|
> in a log database, the ordered log would be eg. 1<-2<-3<-5<-4<-6 How do you know that? It's not inferrable from the DAG. Is sequencing also provided "a layer up"? > if 4 and 6 are both a set operation on key a, it would mean that key a would have the value from 6 and the next write to key a would overwrite the value in a. Yes, I mean for all of my events to be reads and writes of the same key. And you've proven my point, I think: if the resolution of this causal tree is Last-Writer-Wins, 6-domiantes-4, and "key a [gets] the value from 6", then whichever poor user was operating on the 3-4 causal branch has lost their writes. This is a problem! If you claim to be a CRDT and offline-first or whatever, then as a user, I expect that the operations I make while I'm disconnected aren't just going to be destroyed when I reconnect, because someone else happened to be using a computer with a lexicographically superior hostname (or however you derive your vector clocks).

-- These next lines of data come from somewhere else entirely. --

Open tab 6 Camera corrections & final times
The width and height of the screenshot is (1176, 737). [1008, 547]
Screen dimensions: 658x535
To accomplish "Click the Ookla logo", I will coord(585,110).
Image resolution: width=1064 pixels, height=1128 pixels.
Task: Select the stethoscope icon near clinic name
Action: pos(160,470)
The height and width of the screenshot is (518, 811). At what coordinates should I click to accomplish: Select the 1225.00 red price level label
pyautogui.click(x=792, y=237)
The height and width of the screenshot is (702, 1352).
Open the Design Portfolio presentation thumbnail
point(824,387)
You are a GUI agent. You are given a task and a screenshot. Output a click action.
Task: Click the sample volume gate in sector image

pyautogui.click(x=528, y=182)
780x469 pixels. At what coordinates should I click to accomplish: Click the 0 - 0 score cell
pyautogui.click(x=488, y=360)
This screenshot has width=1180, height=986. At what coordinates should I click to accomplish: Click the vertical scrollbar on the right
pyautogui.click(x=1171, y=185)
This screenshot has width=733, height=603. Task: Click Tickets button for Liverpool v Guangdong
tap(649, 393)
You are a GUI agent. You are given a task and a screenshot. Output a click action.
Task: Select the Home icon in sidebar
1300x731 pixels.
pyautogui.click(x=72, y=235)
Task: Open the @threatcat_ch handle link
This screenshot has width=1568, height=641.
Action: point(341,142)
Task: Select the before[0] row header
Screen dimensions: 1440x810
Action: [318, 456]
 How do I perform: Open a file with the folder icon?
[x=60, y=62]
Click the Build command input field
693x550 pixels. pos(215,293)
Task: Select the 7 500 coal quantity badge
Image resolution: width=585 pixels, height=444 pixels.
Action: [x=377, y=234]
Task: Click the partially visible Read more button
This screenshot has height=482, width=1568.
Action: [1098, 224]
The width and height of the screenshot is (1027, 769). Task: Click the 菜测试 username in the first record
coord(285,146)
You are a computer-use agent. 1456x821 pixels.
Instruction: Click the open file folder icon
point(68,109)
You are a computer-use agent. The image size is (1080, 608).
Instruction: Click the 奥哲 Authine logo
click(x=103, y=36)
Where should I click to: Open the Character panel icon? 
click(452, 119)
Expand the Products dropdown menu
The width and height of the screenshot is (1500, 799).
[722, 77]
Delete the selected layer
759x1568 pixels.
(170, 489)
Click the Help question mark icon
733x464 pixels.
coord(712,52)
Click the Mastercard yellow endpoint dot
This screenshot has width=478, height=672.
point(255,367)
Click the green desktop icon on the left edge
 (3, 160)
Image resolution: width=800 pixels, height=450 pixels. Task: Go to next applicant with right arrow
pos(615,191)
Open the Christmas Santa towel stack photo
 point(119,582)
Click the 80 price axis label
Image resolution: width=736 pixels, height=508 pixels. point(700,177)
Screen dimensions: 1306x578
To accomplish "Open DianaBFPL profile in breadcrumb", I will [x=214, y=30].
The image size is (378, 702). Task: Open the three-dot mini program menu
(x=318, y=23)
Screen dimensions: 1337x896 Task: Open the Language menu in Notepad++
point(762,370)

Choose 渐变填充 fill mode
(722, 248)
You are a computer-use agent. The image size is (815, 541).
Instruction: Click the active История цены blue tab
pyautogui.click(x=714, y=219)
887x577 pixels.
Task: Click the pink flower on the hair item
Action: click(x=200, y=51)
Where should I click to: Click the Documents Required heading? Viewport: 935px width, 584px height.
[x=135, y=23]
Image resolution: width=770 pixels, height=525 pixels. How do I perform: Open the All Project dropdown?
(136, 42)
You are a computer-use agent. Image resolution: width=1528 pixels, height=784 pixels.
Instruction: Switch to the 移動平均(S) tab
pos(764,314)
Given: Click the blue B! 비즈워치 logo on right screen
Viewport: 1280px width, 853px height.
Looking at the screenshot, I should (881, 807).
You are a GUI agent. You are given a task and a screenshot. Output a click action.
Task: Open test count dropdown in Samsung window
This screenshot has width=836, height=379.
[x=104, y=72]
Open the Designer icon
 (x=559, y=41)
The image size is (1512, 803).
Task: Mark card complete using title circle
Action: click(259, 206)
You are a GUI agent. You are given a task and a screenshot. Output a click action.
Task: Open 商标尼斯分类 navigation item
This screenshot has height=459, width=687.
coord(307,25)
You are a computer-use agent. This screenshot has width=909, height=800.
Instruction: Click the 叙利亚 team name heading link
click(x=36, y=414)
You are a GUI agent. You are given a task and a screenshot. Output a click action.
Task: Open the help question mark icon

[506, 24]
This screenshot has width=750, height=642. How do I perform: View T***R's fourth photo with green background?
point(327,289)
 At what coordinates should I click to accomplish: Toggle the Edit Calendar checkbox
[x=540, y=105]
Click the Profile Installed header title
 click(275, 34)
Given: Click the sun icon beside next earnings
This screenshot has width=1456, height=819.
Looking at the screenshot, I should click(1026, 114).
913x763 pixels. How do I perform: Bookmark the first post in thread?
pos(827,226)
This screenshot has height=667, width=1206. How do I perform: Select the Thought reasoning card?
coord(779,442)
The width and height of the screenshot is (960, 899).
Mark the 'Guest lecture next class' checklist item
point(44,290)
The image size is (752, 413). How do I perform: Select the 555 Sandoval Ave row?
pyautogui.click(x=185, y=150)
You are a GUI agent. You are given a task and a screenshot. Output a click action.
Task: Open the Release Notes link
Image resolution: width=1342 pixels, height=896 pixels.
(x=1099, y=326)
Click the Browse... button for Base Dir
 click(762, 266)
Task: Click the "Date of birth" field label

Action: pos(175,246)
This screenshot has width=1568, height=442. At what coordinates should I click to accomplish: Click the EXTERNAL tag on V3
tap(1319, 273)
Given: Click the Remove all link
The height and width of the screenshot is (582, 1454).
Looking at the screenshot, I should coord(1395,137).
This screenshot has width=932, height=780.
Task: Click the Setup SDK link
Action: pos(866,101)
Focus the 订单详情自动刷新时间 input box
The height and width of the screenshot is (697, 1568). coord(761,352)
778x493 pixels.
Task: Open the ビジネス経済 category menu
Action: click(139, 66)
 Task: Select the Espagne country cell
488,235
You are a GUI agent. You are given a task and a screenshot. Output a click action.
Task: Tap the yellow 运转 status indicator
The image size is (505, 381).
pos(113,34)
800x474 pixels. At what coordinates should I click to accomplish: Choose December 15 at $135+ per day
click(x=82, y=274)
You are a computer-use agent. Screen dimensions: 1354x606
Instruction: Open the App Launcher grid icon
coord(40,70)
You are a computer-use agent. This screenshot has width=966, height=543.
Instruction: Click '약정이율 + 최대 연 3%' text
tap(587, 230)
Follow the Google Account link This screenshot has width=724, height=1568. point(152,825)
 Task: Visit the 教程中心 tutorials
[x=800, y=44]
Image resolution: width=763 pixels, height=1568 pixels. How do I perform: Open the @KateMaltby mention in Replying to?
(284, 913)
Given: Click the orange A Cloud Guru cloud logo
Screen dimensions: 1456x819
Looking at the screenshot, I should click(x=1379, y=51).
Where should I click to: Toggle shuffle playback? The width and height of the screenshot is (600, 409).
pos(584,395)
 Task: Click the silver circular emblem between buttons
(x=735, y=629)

And if you want to say something like, well, when the unlucky user reconnects and sees that their work has been overwritten, they can just look in the causal history, extract their edits, and re-apply them to the new root -- there's no reason for any of this complex machinery! You don't need CRDTs to just replicate a log of all operations. Of course, you also can't do any meaningful work with such a data structure as a foundation, because it immediately becomes unusably large. |
If it's possible to model operations in a commutative way (eg. instead of assigning values to keys one just stores differences), then the conflict resolution is mathematically proven, just apply all operations in whatever order, they're commutative, great. Of course it doesn't help with "real world data", but that's where mathematically we can use and oracle (the user, or whatever linearizer service we choose).